$α'$ Inflation: Moduli Stabilisation and Observable Tensors from Higher Derivatives
Michele Cicoli, David Ciupke, Senarath de Alwis, Francesco Muia
TL;DR
This work extends the LVS framework by incorporating higher-derivative α'^3 corrections, specifically F^4 terms, to lift all residual flat Kähler moduli directions in Calabi–Yau manifolds with at least one blow-up divisor. It shows that, together with leading F^2 effects fixing the volume and small cycles, the remaining flat directions can be stabilized in a controlled EFT, enabling a new inflationary scenario (α'-Inflation) where a single flat direction acts as the inflaton. The inflaton potential arises from a combination of F^4 corrections and winding-loop effects, yielding a plateau-like region and a steeper tail that can produce observable tensors with r around 0.01 while preserving a consistent EFT with m_V ≪ M_KK and M_inf below the KK scale. The model predicts ns ≈ 0.97 and r ≈ 0.01 for natural parameter choices and argues for the testability of r with upcoming CMB experiments, while maintaining a protection against dangerous higher-dimensional operators via an approximate shift symmetry.
Abstract
The leading order dynamics of the type IIB Large Volume Scenario is characterised by the interplay between $α'$ and non-perturbative effects which fix the overall volume and all local blow-up modes leaving (in general) several flat directions.
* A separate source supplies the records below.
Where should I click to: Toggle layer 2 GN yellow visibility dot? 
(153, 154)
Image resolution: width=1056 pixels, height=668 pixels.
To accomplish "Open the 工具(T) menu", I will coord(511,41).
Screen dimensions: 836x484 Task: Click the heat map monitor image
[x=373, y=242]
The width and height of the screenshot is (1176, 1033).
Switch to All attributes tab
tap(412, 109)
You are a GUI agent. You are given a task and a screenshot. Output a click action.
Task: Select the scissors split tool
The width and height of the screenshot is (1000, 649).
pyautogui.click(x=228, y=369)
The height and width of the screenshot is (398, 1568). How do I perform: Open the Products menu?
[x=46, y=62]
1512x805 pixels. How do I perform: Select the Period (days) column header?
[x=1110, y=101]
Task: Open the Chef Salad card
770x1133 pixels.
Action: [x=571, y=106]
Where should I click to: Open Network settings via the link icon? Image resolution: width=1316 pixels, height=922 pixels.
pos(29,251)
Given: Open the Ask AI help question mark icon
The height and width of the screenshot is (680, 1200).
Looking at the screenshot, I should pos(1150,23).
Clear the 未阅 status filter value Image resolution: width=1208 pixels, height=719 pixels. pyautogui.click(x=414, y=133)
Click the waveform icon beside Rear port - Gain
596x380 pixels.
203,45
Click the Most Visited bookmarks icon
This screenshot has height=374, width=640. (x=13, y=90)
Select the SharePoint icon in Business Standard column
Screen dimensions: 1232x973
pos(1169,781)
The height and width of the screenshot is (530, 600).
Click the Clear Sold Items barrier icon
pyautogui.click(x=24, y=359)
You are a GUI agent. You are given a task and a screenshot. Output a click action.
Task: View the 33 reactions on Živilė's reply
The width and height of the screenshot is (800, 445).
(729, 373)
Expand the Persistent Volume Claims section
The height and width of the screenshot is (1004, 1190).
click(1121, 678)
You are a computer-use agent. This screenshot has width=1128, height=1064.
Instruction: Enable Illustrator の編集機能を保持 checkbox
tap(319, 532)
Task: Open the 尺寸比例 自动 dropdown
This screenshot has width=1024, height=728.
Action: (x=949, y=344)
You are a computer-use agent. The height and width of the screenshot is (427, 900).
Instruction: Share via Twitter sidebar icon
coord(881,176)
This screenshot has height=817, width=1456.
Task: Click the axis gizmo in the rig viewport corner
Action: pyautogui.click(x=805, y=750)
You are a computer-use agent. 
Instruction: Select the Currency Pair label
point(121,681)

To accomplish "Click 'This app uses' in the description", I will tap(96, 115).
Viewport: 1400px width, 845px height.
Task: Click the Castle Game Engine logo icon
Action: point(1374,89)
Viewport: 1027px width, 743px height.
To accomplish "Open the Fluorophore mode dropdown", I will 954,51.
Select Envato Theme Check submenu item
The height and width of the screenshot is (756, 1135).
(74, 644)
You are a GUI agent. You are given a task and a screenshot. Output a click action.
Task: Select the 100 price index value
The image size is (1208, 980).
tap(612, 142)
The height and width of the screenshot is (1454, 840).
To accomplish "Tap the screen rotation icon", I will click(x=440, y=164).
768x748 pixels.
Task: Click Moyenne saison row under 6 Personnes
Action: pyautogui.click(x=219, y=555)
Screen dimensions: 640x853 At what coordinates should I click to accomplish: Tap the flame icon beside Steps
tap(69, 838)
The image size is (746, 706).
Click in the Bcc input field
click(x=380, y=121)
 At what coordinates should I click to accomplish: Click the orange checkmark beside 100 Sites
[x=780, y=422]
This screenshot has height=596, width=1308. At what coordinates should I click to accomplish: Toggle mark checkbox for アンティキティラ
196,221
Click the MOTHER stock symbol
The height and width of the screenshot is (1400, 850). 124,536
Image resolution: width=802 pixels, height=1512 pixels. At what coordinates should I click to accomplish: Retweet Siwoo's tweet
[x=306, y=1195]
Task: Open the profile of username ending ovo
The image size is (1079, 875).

In this paper we show that, in an arbitrary Calabi-Yau with at least one blow-up mode resolving a point-like singularity, any remaining flat directions can be lifted at subleading order by the inclusions of higher derivative $α'$ corrections. We then focus on simple fibred cases with one remaining flat direction which can behave as an inflaton if its potential is generated by both higher derivative $α'$ and winding loop corrections. Natural values of the underlying parameters give a spectral index in agreement with observational data and a tensor-to-scalar ratio of order $r=0.01$ which could be observed by forthcoming CMB experiments. Dangerous corrections from higher dimensional operators are suppressed due to the presence of an approximate non-compact shift symmetry.